If the Barmaks were Turks, as it seems very likely, then not only four or five out of the ten hospitals mentioned above were founded by Turks, but the fourth Islamic hospital too would fall into this category. There is, in addition, the question of the probable part played by Barmak himself in the construction of the first Islamic hospital, i.e. the Walid Hospital, that should be taken into consideration in this connection.
As we have seen, Ibn Tulun’s dispensary creates the impression that he was a transmitter of Indian influence in the domain of hospital building activity. Indian influence is clear and certain in the case of the Barmakid Hospital of Baghdad, and probably in that of the Walid Hospital, the carrier of this influence being the Barmakids. Now, contrary to the claim of some of our sources, it is firmly established that the Barmaks were Buddhist and not fire worshipper. This makes their connection with Indian medicine quite understandable. But we also have information of a specific nature on this particular point.

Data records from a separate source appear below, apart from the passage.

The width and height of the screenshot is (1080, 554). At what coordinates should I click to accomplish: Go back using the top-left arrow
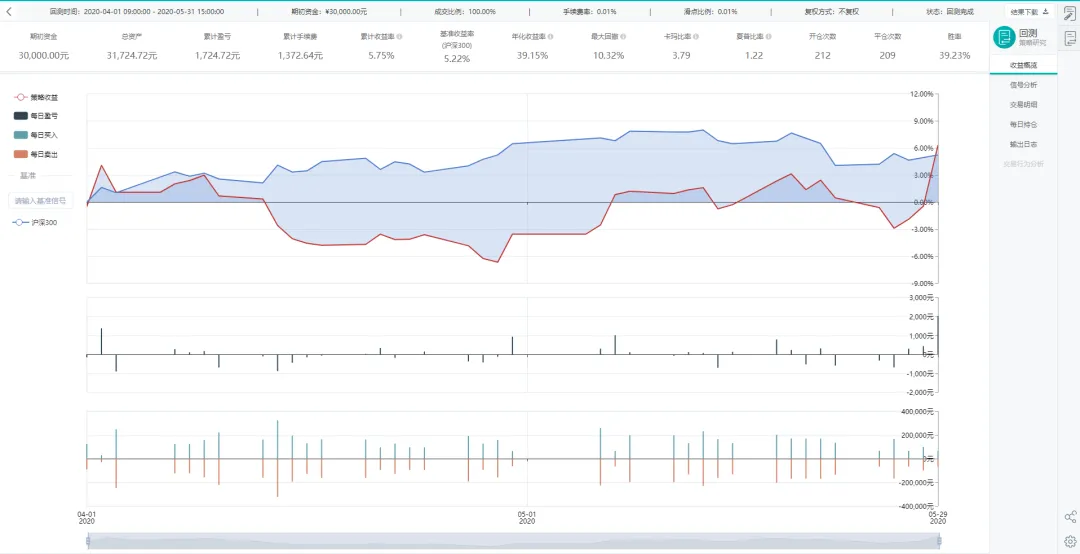click(x=9, y=11)
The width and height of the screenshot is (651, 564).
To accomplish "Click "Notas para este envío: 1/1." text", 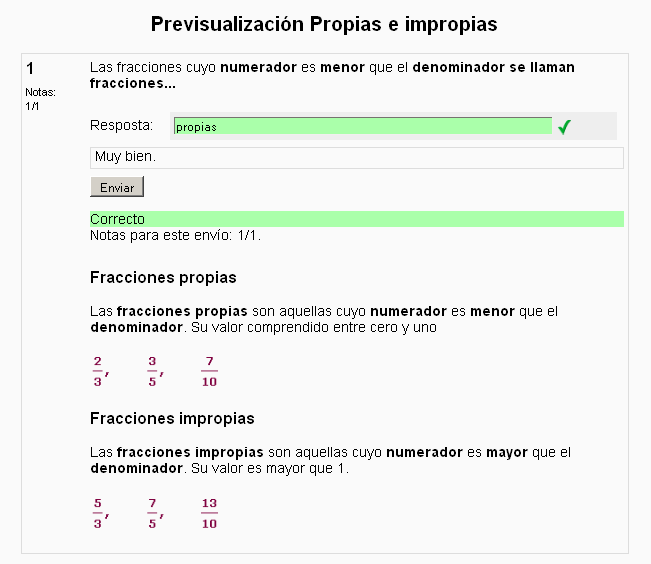I will point(175,236).
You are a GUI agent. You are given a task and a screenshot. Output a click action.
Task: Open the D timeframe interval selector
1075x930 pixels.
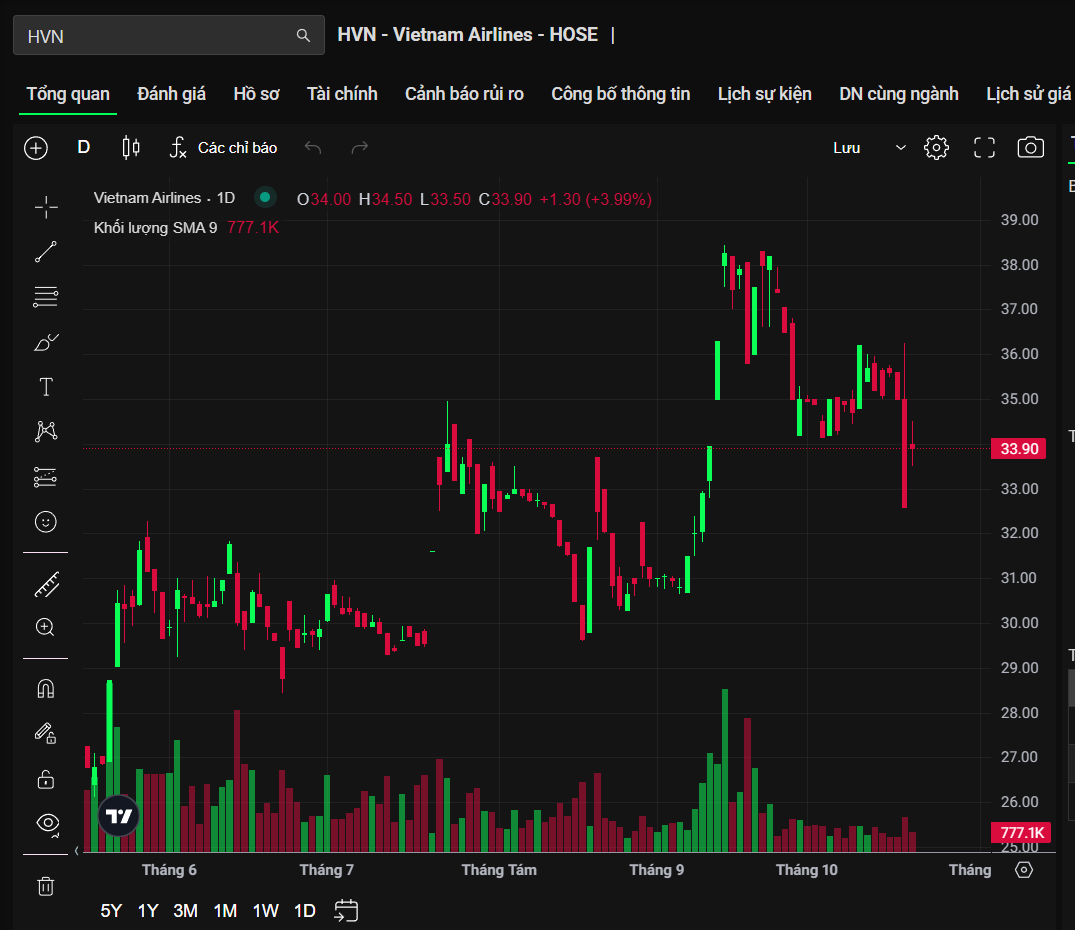click(84, 148)

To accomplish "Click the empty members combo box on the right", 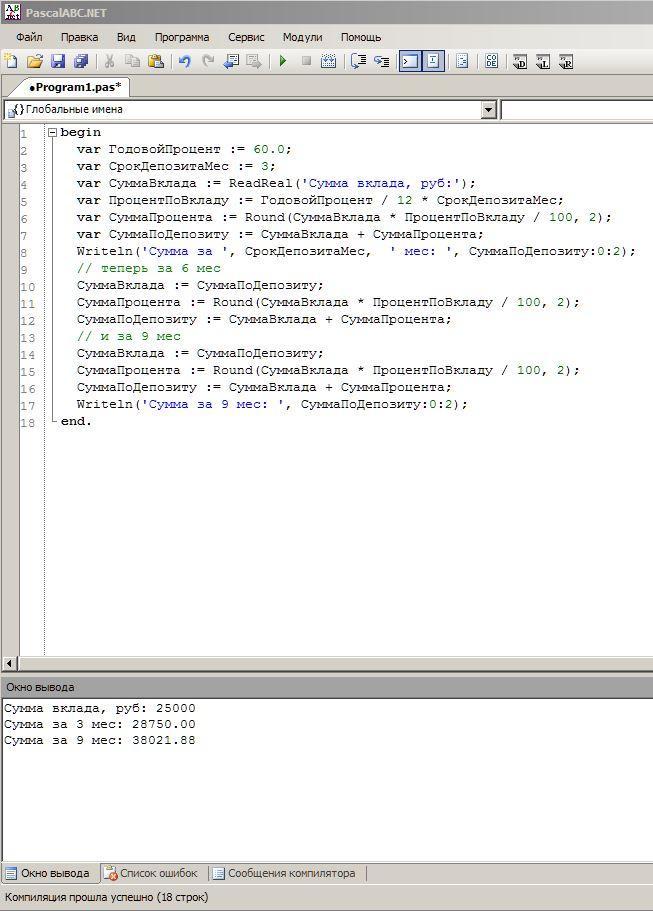I will point(577,110).
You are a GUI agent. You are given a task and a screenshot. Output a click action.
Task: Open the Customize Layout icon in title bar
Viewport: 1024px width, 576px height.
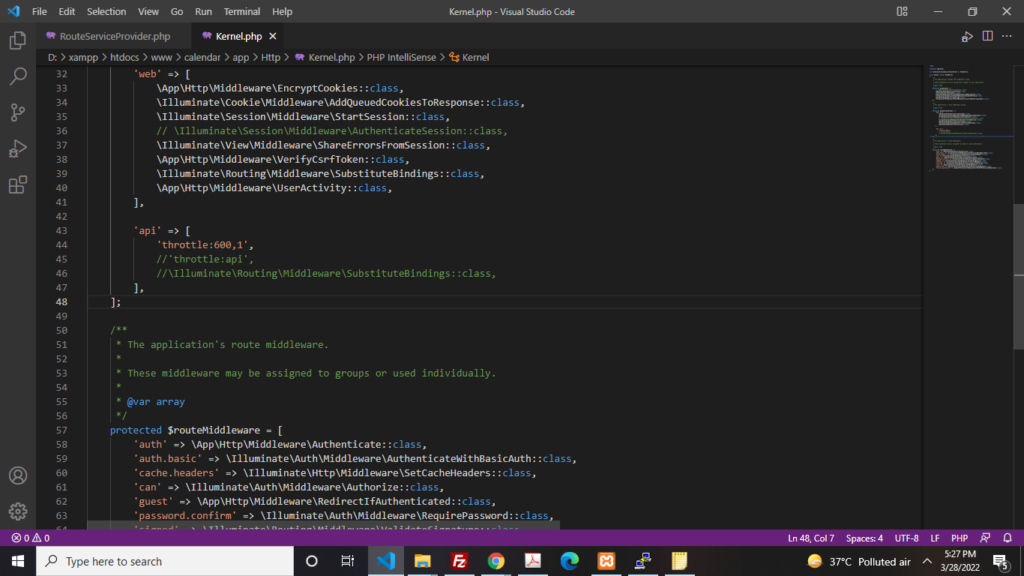902,12
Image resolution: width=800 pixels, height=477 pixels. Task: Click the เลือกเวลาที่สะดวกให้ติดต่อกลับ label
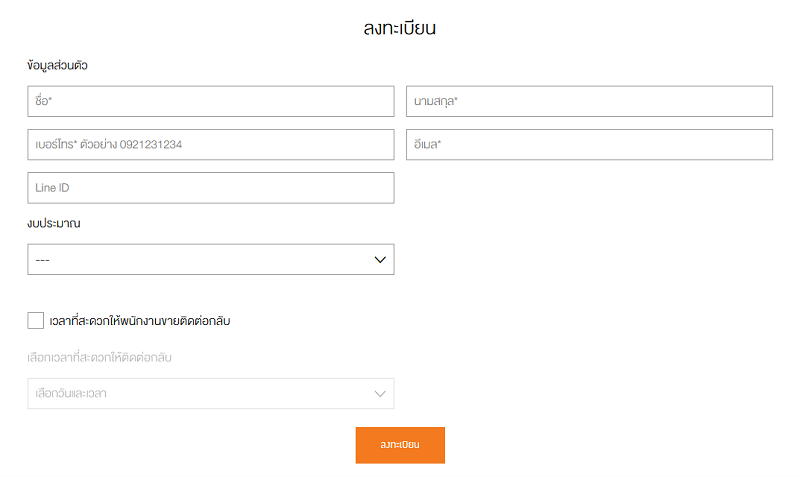(x=99, y=357)
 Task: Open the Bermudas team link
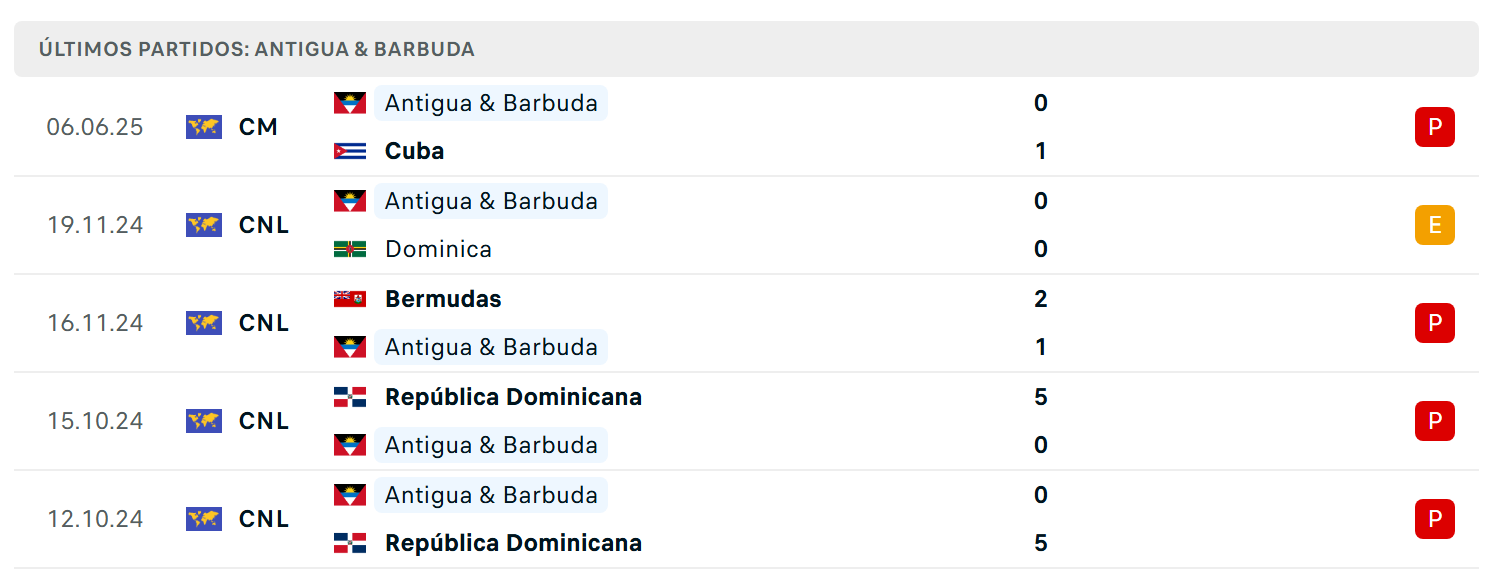tap(443, 299)
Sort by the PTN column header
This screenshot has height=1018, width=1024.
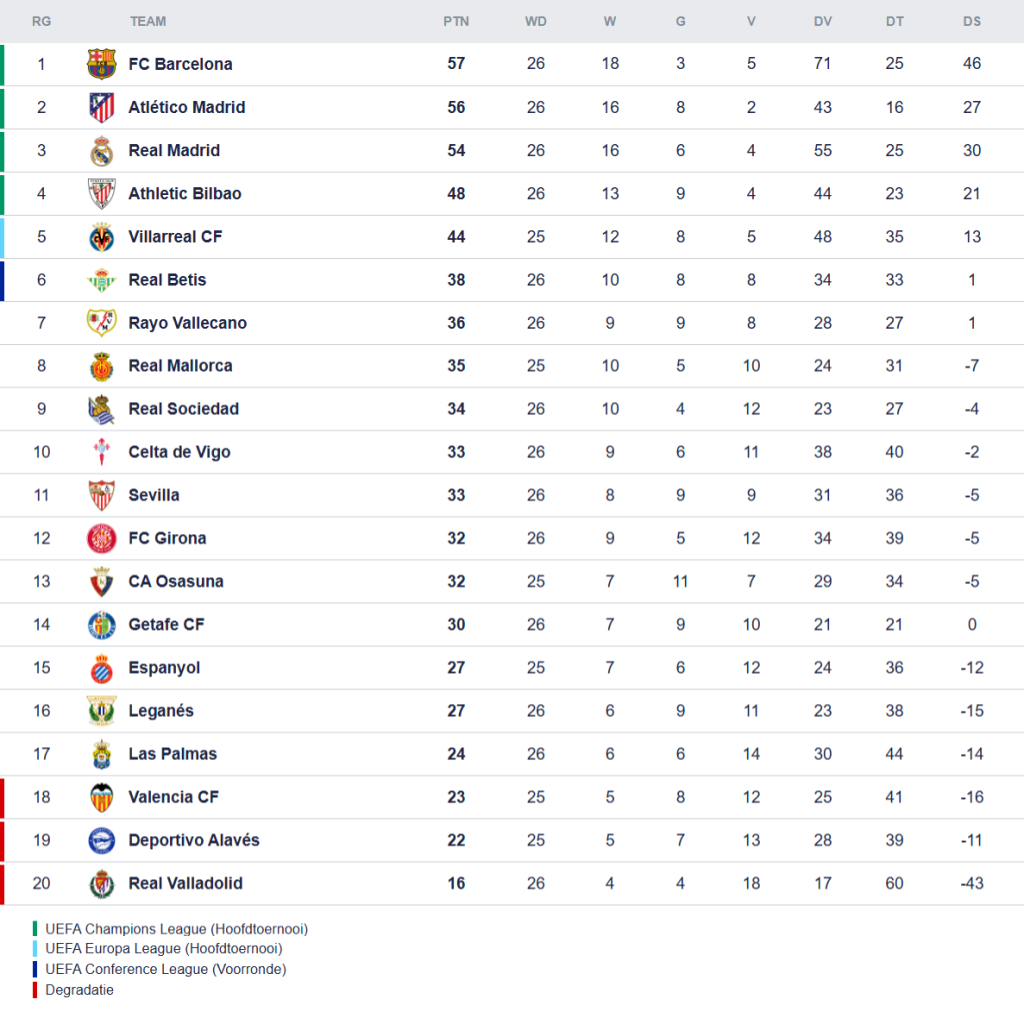456,21
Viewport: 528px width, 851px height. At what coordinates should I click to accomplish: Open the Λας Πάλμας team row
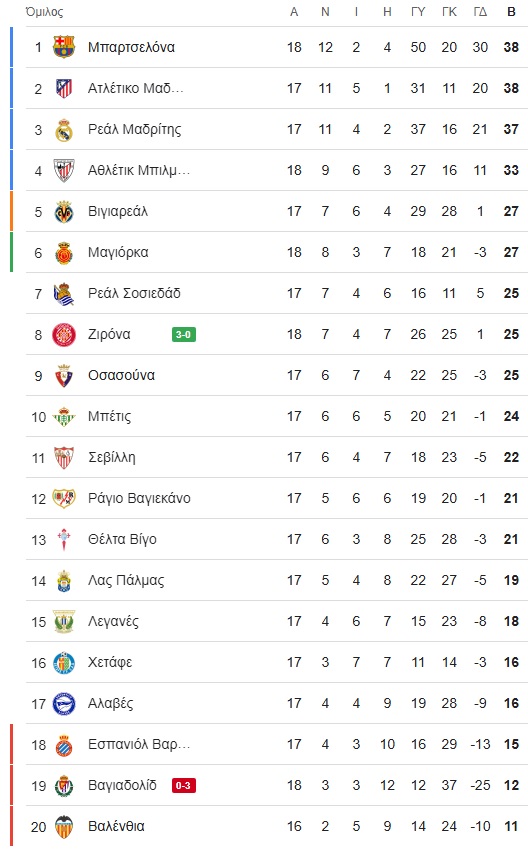point(277,580)
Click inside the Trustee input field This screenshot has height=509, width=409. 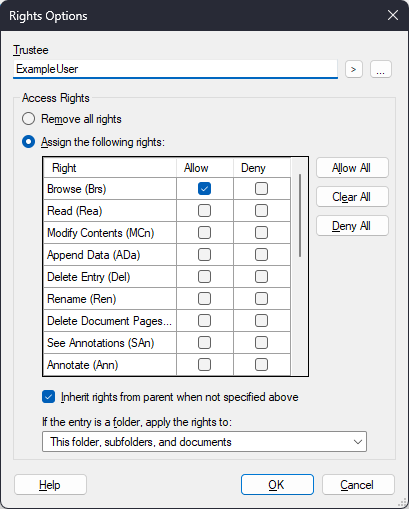click(x=175, y=69)
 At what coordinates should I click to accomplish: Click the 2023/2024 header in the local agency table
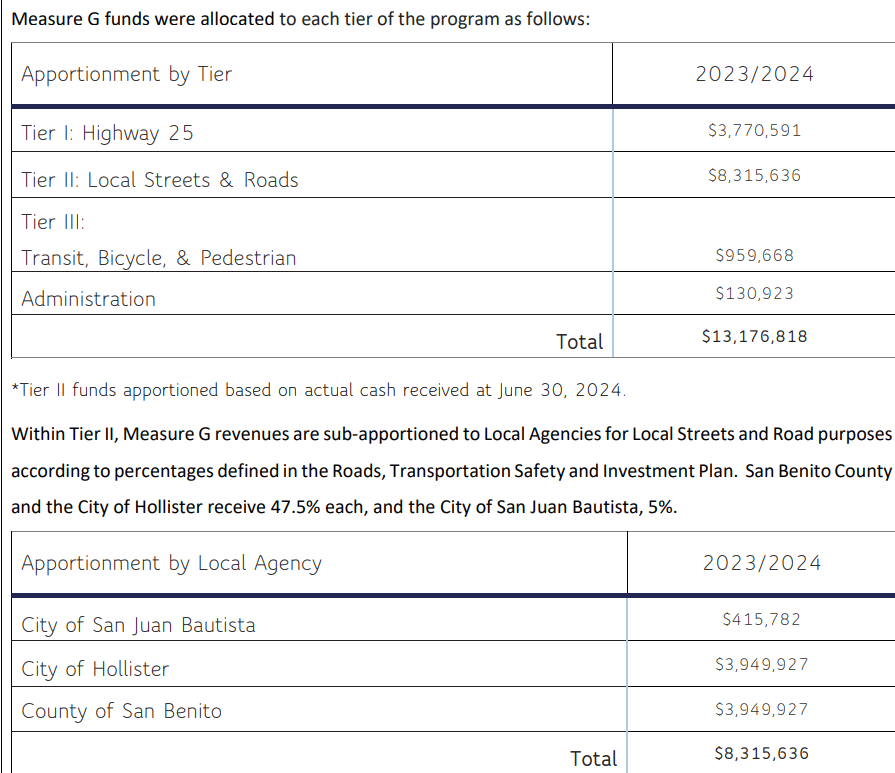(761, 563)
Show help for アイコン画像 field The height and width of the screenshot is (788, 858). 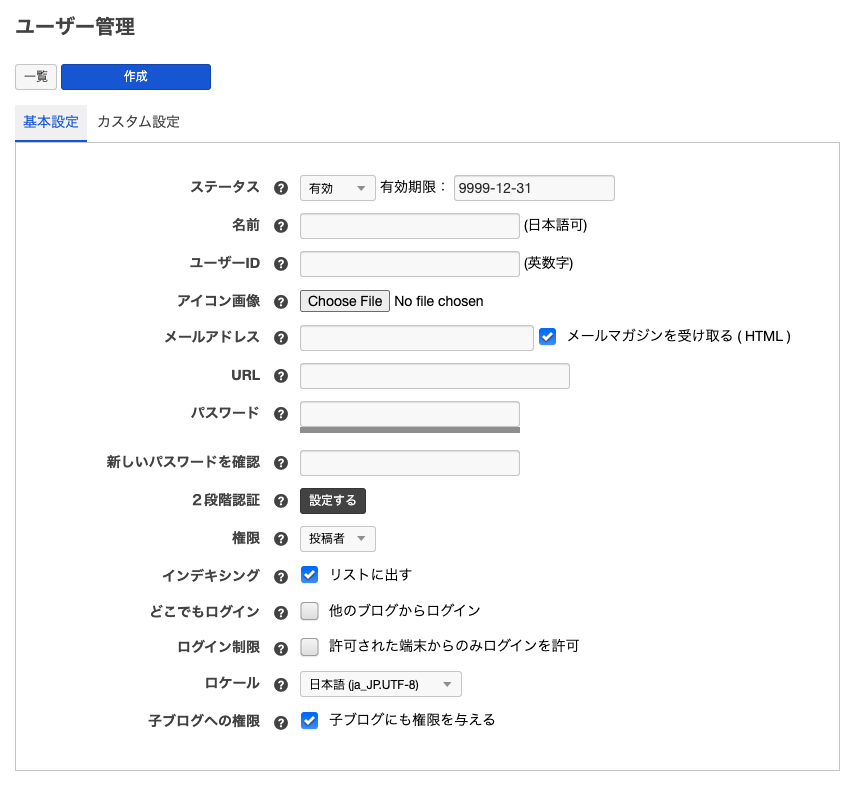(281, 301)

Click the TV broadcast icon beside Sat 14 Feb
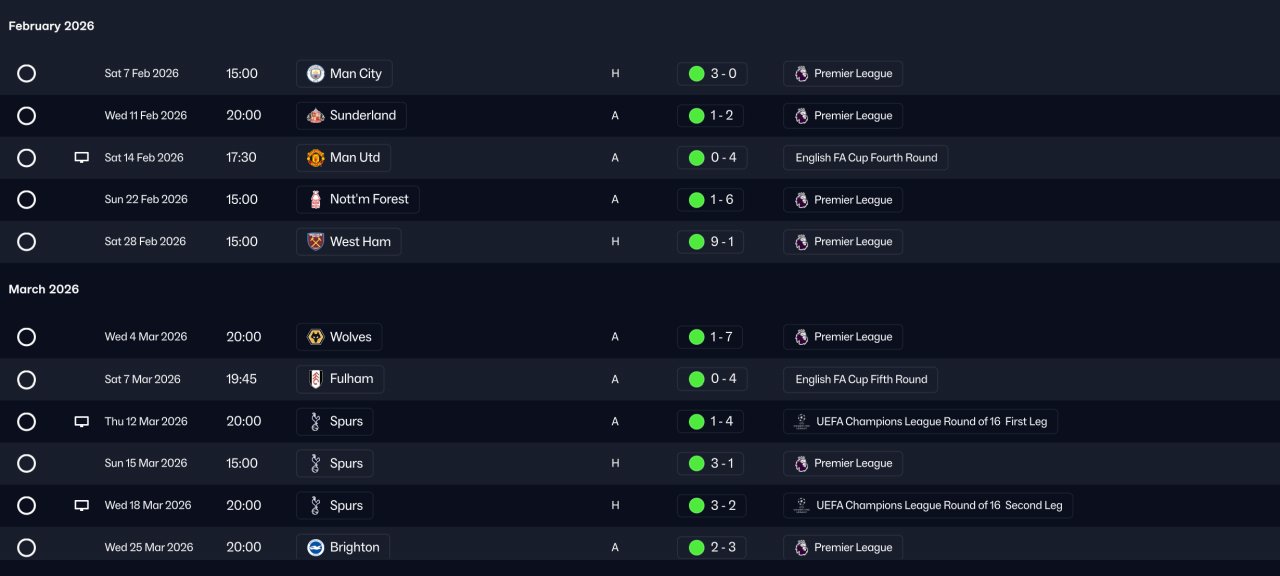point(82,158)
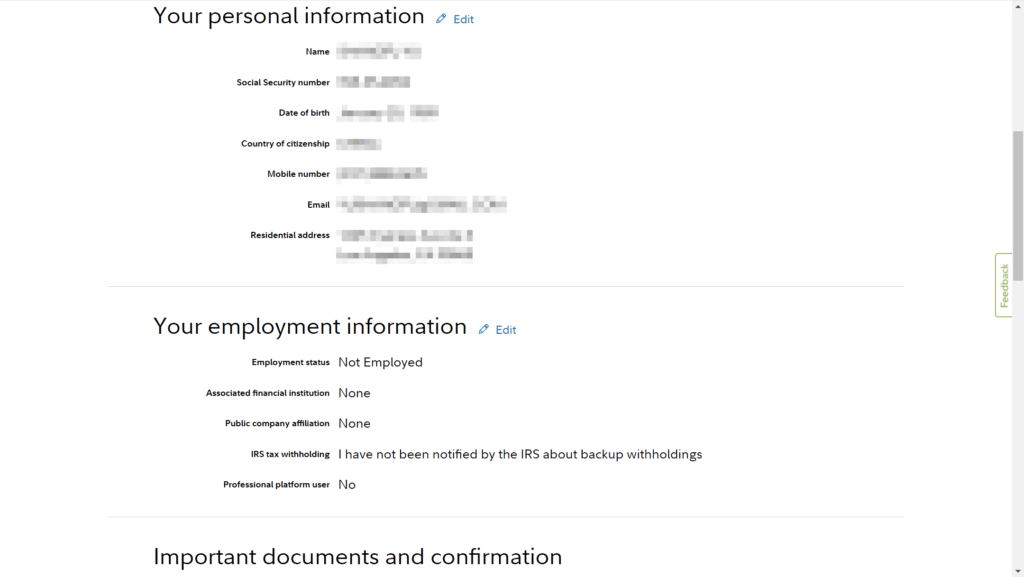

The Barmak who was the head of the Buddhist temple of Balkh when Qutayba conquered that city and who was called to Damascus to cure Maslama is known to have been brought up in the monastaries of Kashmir in the tradition of Indian Buddhism, and it is likewise attested that he had studied there astronomy and medicine. The occasion for this education in Kashmir was that his father was killed by the Turkish king Nayzak because of his religious allegiance or preferance, whereupon the son escaped to Kashmir. Barmak had cured one of Qutayba’s commanders at the time of Qutayba’s conquest of Balkh. Hence, apparently, the fame Barmak must have enjoyed as a skilled physician.
This lends further credence to the likelihood that Barmak had a hand in the foundation of the first Islamic hospital, and clarifies the circumstances surrounding the role of the Barmak family in the transmission of Indian influence in the domain of the hospital building activity of the Islamic realm. It also serves to throw light on a similar part played by Ahmad ibn Tulun.